5. Race is a significant education issue, but few leaders are willing to have that conversation.

More than 60 years after Brown v. Board of Education, Tennessee’s schools are largely racially segregated. Yet most policymakers tread lightly, if ever, into conversations about achieving real racial integration. And in many cases — such as a 2011 law enabling mostly white suburban Shelby County towns to secede from the mostly black Memphis district — they’ve actually gone backwards. Then there’s the achievement data. The annual release of test scores unleashes a flurry of conversation around the racial achievement gap. But the other 11 months of the year, I heard little about whether state and local policies are closing those gaps — or contributing to them — or the historical reasons why the gaps exist in the first place. To be sure, state leadership is trying to address some of Tennessee’s shortcomings. For example, the State Department of Education has launched modestly funded initiatives to recruit more teachers of color. But often, race and racism are the elephants in the room.

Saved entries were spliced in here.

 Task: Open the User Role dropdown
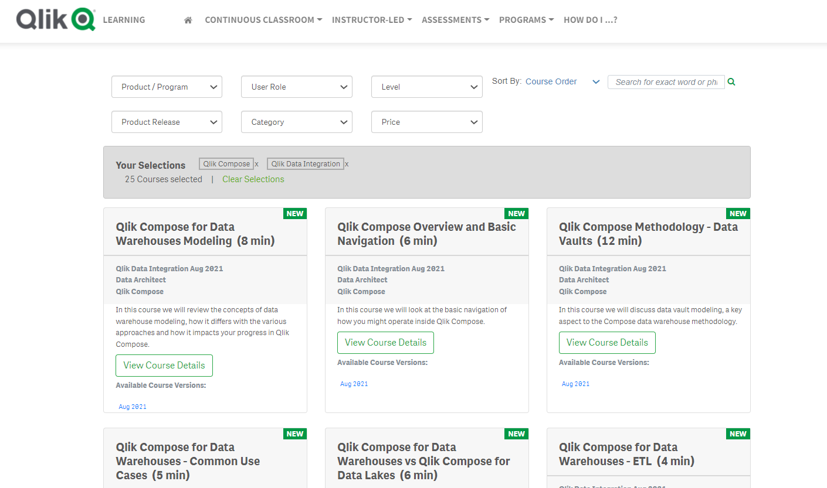click(296, 87)
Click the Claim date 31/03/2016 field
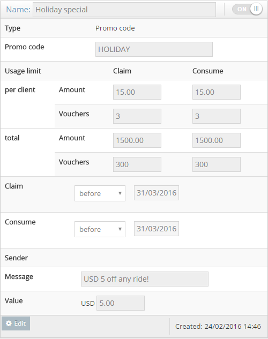 pyautogui.click(x=157, y=193)
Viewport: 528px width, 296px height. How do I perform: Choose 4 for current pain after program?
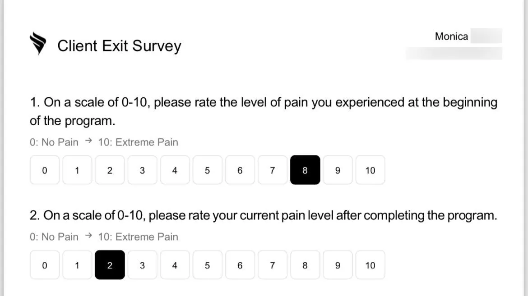(x=175, y=265)
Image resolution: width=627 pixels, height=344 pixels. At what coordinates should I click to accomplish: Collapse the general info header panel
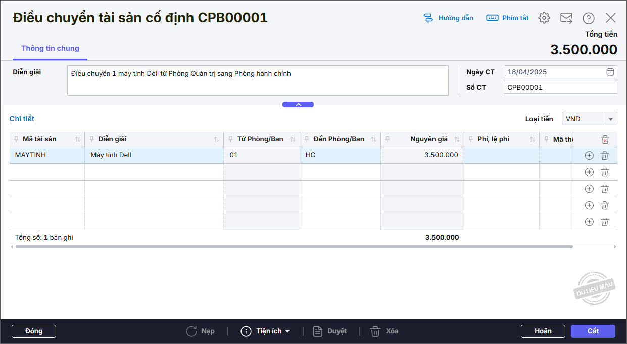pos(298,105)
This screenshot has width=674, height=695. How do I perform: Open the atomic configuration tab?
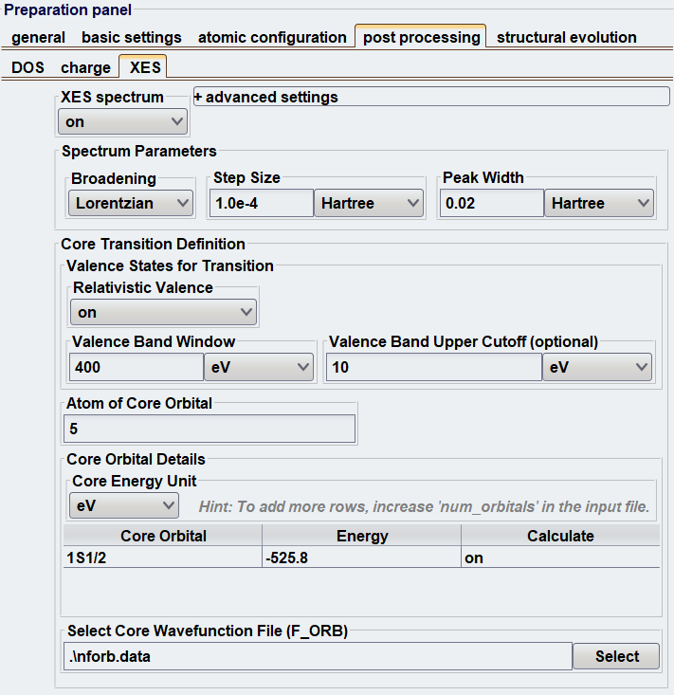click(x=272, y=37)
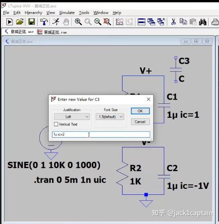219x224 pixels.
Task: Open the Hierarchy menu
Action: 33,12
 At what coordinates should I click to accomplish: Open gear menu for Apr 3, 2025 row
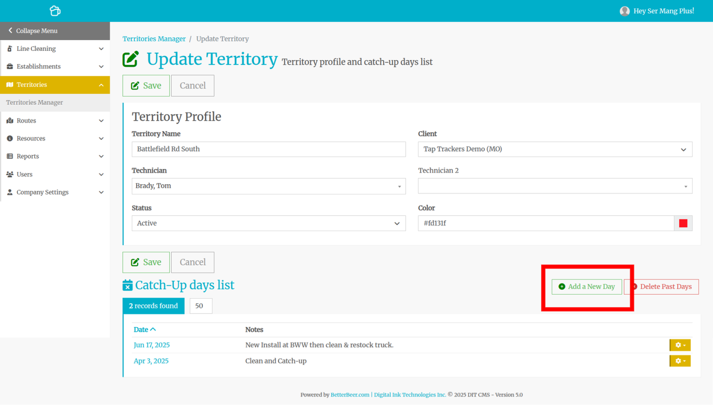click(680, 361)
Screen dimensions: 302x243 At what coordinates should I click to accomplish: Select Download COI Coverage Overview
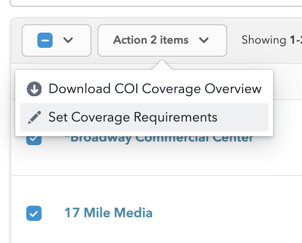tap(144, 89)
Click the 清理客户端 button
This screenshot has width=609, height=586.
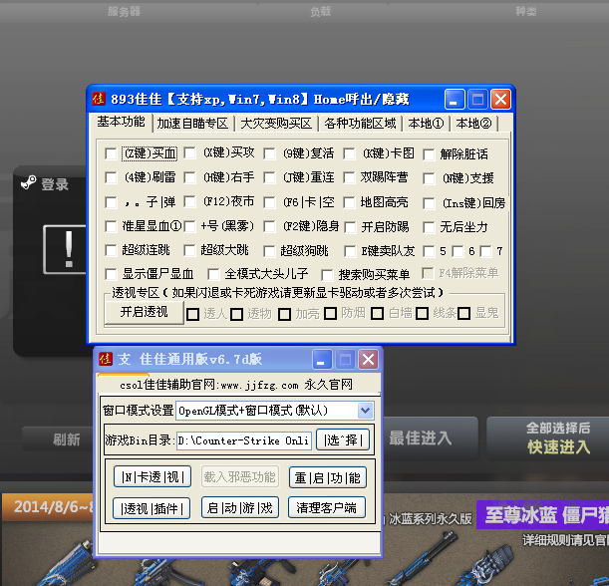pos(327,507)
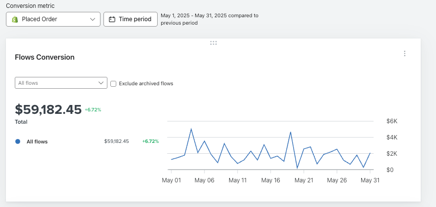Click the highest chart peak near May 04

coord(191,129)
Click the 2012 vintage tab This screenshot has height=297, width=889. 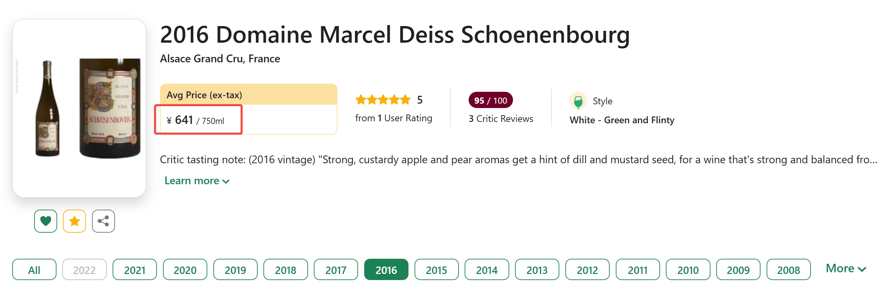587,270
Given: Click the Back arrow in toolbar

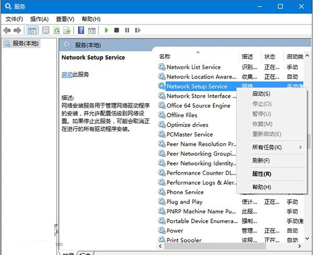Looking at the screenshot, I should tap(7, 31).
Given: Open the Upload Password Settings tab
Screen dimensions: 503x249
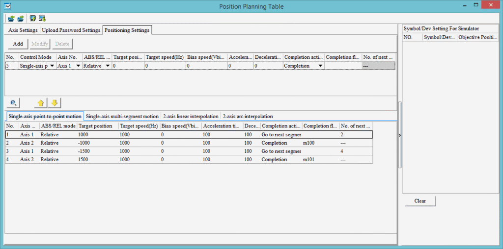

6. Still, there’s lots to celebrate.

If there were unlimited hours in the day, I could have written thousands of stories about what’s going right in public education. Every day, I received story ideas about collaborations with NASA in Oak Ridge, high school trips to Europe from Memphis, gourmet school lunches in Tullahoma, and learning partnerships with the Nashville Zoo. Even in schools with the steepest challenges, they were stories that inspire happiness and hope. They certainly inspired me.

Grace Tatter graduated from public schools in Winston-Salem, N.C., and received her bachelor’s degree in history from the University of North Carolina. She’s now pursuing a master’s degree in specialized studies at the Harvard Graduate School of Education.